▸ Task objective: Only the lines from the one containing "The width and height of the screenshot is (1420, 1048)." through the last line of the material should be copied, exactly as written and without pictures.

▸ Information shown:

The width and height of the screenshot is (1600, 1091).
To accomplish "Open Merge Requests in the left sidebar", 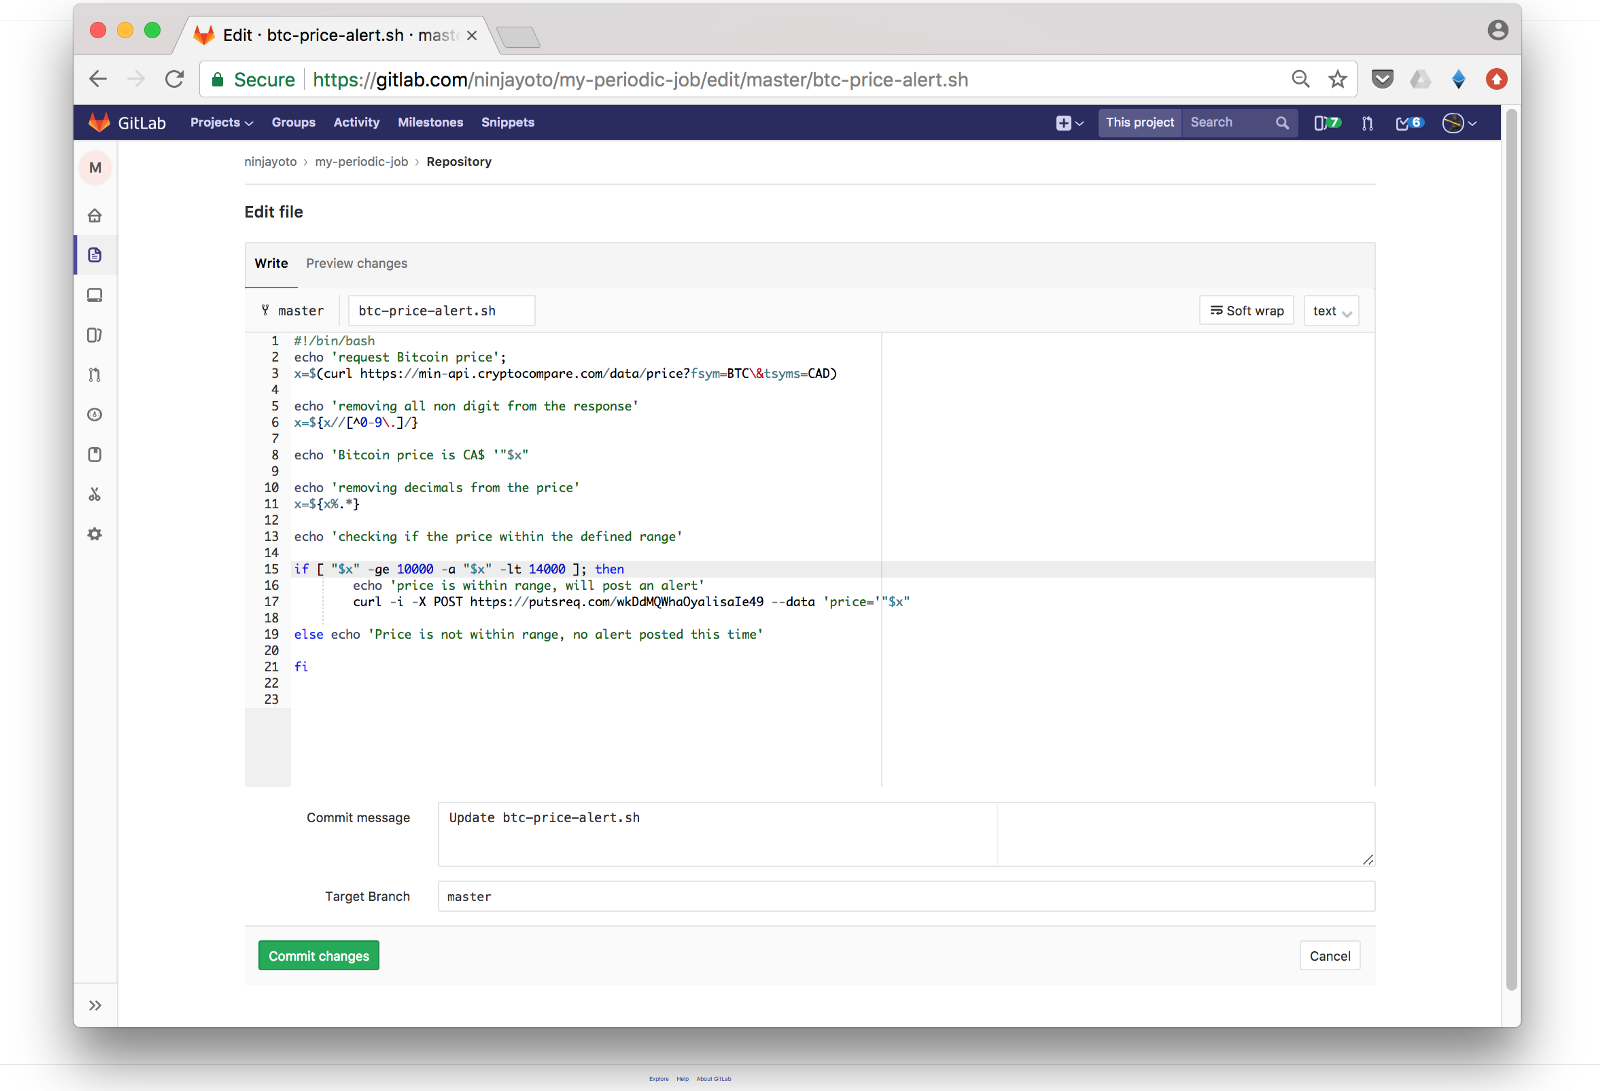I will [x=95, y=375].
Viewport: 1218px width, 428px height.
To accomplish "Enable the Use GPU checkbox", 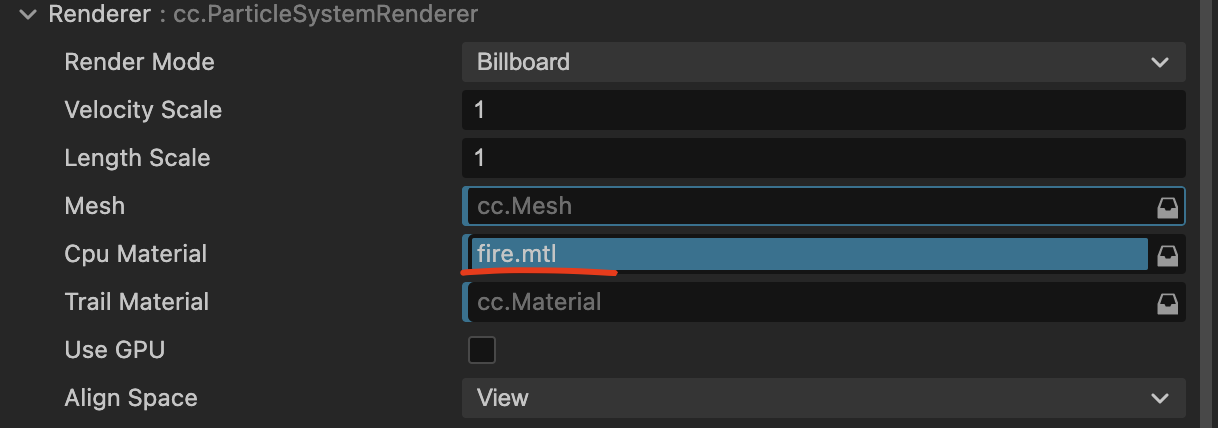I will pos(482,350).
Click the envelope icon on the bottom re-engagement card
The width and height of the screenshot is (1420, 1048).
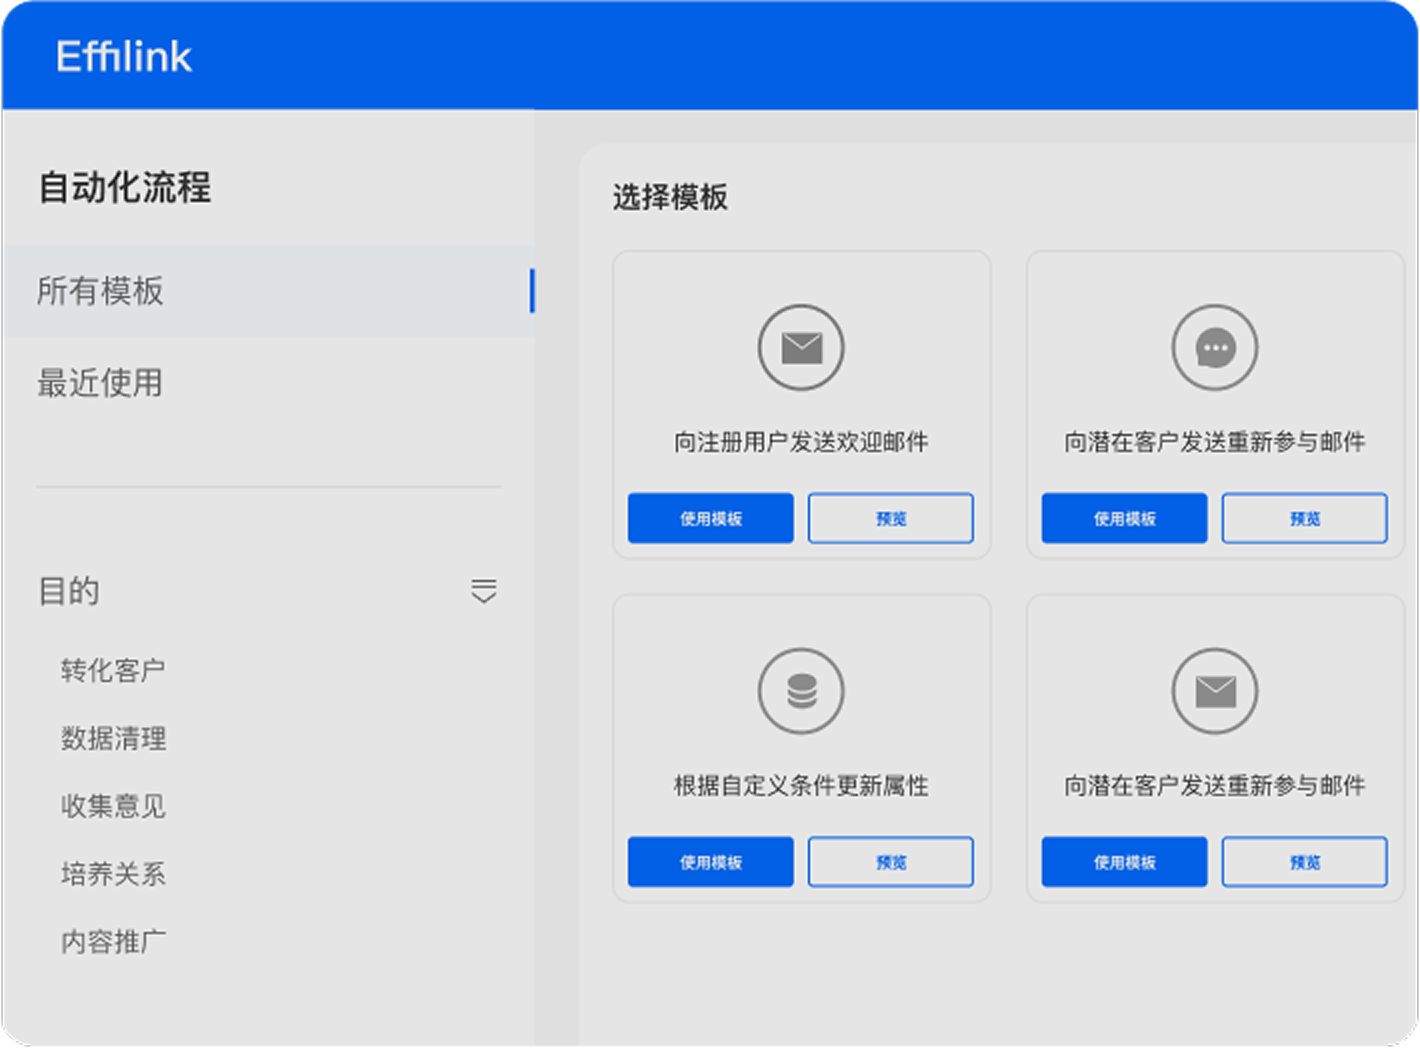(x=1215, y=691)
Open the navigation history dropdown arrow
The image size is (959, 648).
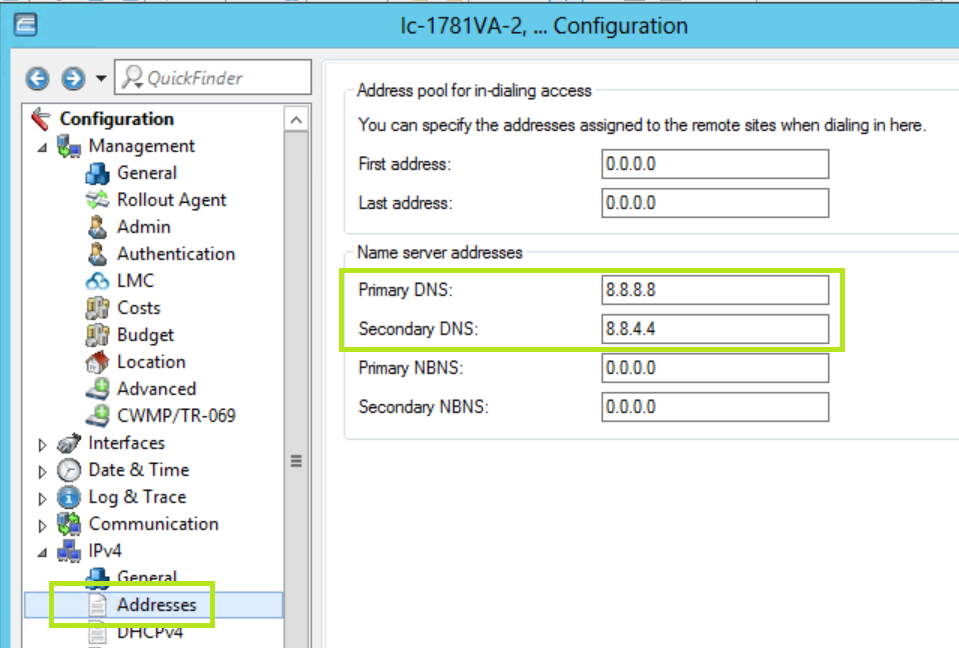(100, 78)

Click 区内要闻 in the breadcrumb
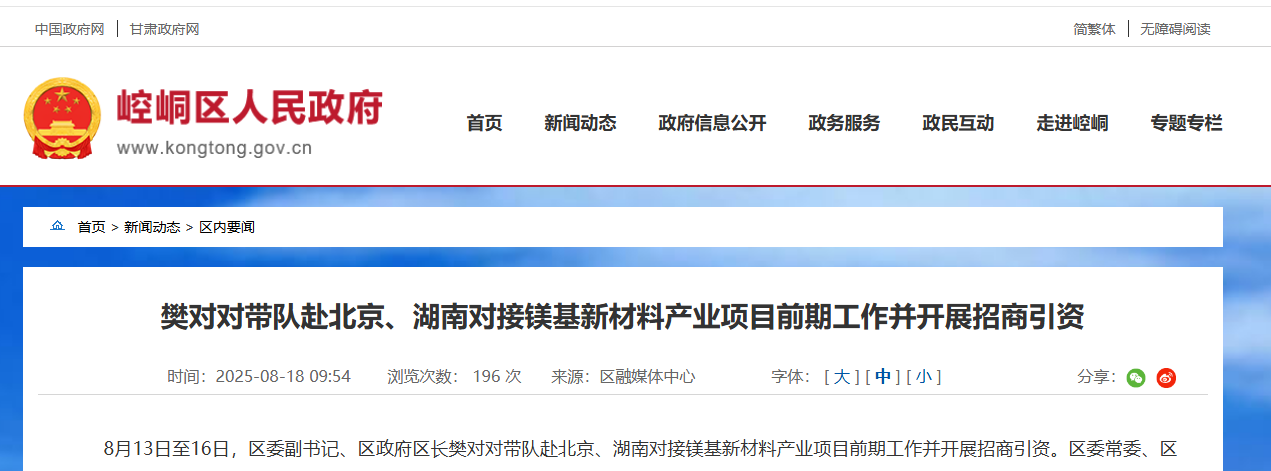[x=227, y=227]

▸ Answer area:
The width and height of the screenshot is (1420, 1048).
(x=1215, y=691)
Open the navigation history dropdown arrow
The image size is (959, 648).
(100, 78)

Click 区内要闻 in the breadcrumb
[x=227, y=227]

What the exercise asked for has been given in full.